About

We believe in a just and compassionate world for all.

And in bringing people together to build it.

We believe that justice is the calling of our faith and that the Creator’s love is shown by ensuring dignity and equality for all peoples. Across the nation there are concerned, compassionate people unsure of how to answer this call and unaware of how their faith informs the very foundation of social and economic justice. 

We created JLP to help individuals and congregations gain the knowledge they need to understand the political, economic, and social systems we operate within, to recognize when they are unjust, and to develop the skills and tools necessary to change them.

Since 2012 JLP has been an experimental space testing new and different ways of empowering and equipping people in the work of justice.

Transforming the world takes all of us, in actions both big and small and leadership in many different forms. It is the work of a lifetime, acted out in our neighborhoods and businesses and schools, around our kitchen tables and financial investments, and in our faith communities.

Who We Are

Our team is composed of experienced leaders in congregational, academic, and justice work and includes many knowledgeable and passionate teachers not listed here.

Rev. Richard Gamble (he/him) is a founder and the executive director of the Justice Leadership Program. He is also the senior pastor at Keystone United Church of Christ. Rich has been involved in faith-based peace and justice work for over forty years.
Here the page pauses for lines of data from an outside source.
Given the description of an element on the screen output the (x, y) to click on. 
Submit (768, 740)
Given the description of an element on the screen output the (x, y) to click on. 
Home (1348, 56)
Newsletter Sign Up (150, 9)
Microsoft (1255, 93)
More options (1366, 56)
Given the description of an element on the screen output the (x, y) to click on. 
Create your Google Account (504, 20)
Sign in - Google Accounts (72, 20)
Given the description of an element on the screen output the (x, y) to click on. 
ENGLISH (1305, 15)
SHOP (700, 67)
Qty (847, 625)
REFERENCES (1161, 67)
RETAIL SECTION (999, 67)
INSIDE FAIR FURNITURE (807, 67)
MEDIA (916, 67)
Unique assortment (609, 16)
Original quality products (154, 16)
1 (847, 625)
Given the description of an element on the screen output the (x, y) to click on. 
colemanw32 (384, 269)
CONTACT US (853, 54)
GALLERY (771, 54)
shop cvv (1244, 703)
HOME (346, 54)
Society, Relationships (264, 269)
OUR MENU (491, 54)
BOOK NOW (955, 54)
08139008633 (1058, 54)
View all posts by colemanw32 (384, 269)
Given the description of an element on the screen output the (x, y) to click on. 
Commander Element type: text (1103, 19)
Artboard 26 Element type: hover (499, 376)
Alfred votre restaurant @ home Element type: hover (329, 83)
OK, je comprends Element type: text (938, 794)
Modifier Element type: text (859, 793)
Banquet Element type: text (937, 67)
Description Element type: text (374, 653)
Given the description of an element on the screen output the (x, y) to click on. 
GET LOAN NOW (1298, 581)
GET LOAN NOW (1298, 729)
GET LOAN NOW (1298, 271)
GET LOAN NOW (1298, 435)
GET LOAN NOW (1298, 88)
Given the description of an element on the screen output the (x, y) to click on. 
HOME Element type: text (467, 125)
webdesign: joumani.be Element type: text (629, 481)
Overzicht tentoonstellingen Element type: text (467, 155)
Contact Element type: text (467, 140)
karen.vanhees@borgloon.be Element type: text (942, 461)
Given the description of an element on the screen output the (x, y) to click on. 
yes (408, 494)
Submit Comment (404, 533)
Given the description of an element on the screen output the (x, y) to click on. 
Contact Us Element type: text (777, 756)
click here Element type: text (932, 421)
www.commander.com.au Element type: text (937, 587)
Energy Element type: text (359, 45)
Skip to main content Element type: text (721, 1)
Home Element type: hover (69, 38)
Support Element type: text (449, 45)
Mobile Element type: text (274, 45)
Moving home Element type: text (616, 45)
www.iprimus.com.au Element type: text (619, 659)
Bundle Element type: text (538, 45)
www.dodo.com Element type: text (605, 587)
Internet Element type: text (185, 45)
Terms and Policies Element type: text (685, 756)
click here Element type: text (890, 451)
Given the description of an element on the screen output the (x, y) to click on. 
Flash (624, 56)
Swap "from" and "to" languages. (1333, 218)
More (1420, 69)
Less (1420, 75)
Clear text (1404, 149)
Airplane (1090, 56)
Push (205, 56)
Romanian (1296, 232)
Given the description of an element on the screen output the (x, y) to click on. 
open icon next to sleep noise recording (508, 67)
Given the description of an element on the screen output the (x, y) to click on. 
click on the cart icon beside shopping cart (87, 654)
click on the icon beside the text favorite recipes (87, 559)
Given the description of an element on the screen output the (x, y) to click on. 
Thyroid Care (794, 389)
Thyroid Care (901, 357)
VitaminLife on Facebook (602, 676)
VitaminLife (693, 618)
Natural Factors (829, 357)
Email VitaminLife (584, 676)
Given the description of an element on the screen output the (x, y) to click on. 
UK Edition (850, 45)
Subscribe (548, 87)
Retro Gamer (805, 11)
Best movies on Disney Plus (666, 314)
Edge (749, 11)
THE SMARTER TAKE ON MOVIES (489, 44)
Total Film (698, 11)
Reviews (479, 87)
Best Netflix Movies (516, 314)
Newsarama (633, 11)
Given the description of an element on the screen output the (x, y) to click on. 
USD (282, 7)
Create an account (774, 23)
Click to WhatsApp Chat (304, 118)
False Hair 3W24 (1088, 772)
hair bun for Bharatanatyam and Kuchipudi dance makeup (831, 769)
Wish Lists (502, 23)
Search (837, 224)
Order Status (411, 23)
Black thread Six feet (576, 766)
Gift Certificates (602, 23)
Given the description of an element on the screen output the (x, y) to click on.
He has worked as an activist, a community organizer, and as the executive director of a community organizing agency. He also has worked as an advocate and as the director of an advocacy program and co-chair of the board of an advocacy agency.

Eliza Penick (she/her) is a program director for the Justice Leadership Program. She has worked in non-profit education, fundraising, program development, and community engagement for fifteen years. Eliza also does contract projects in education and program development, with a particular passion for food sustainability and sovereignty. Her sources of joy are family, urban homesteads, mountain biking, and the exploration of art, play, and new places.

Rev. B. Yuki Schwartz (she/her/they/them) is the curriculum developer and a teacher for the Justice Leadership Program. They are Assistant Professor of Constructive and Political Theologies and Louisville Postdoctoral Scholar at Claremont School of Theology at Willamette University. Yuki has a Ph.D. in theology and ethics from Garrett-Evangelical Theological Seminary in Evanston, Ill. Their areas of scholarship include deimperial/decolonial studies, Asian and Asian American theology, and critical race, gender, and sexuality studies.

OUR PARTNERS HAVE INCLUDED

JLP is a 2021 grant recipient of Global H.O.P.E. team of the United Church of Christ.